---- DATA SECTION

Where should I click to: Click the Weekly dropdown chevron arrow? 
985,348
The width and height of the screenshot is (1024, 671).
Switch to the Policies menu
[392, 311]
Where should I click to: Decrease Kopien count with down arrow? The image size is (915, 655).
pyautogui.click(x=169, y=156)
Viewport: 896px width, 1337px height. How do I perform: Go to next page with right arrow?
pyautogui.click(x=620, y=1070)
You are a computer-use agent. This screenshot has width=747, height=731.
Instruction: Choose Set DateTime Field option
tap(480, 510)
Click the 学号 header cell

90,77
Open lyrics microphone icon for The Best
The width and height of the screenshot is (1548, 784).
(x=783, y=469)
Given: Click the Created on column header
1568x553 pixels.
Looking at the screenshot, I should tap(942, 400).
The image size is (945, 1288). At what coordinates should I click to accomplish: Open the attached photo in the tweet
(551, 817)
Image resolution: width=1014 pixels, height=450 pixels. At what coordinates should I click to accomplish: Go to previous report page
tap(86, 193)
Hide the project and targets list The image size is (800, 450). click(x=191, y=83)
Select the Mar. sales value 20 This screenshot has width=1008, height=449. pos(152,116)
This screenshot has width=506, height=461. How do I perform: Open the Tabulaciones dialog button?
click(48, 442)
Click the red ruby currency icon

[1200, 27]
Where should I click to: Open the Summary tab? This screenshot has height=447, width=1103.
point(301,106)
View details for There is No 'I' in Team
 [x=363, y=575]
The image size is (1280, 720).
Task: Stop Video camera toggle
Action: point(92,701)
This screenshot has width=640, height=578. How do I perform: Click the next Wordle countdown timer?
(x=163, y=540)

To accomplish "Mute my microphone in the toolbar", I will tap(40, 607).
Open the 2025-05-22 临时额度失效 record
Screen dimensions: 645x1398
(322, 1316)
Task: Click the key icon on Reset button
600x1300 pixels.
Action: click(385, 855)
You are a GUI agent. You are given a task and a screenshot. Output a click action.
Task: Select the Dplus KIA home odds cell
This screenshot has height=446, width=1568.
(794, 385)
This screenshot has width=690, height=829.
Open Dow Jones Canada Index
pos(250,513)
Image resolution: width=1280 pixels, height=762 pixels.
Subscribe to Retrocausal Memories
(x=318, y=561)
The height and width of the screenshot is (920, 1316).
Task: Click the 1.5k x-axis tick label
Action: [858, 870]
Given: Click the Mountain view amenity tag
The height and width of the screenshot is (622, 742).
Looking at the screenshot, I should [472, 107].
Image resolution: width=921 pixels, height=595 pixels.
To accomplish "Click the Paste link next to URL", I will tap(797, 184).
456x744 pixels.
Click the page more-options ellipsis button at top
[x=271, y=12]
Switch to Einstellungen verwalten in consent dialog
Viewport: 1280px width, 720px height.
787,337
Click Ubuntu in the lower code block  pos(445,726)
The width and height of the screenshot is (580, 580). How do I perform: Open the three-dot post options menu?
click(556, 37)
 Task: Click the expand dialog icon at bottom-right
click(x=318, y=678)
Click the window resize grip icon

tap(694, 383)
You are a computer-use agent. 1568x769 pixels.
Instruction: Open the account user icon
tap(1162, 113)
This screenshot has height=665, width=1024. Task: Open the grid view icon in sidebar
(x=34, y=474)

--------

WORK REQUIRED: The answer must be a single number: how many lines of the records contain the string "computer".

EXPECTED ANSWER: 2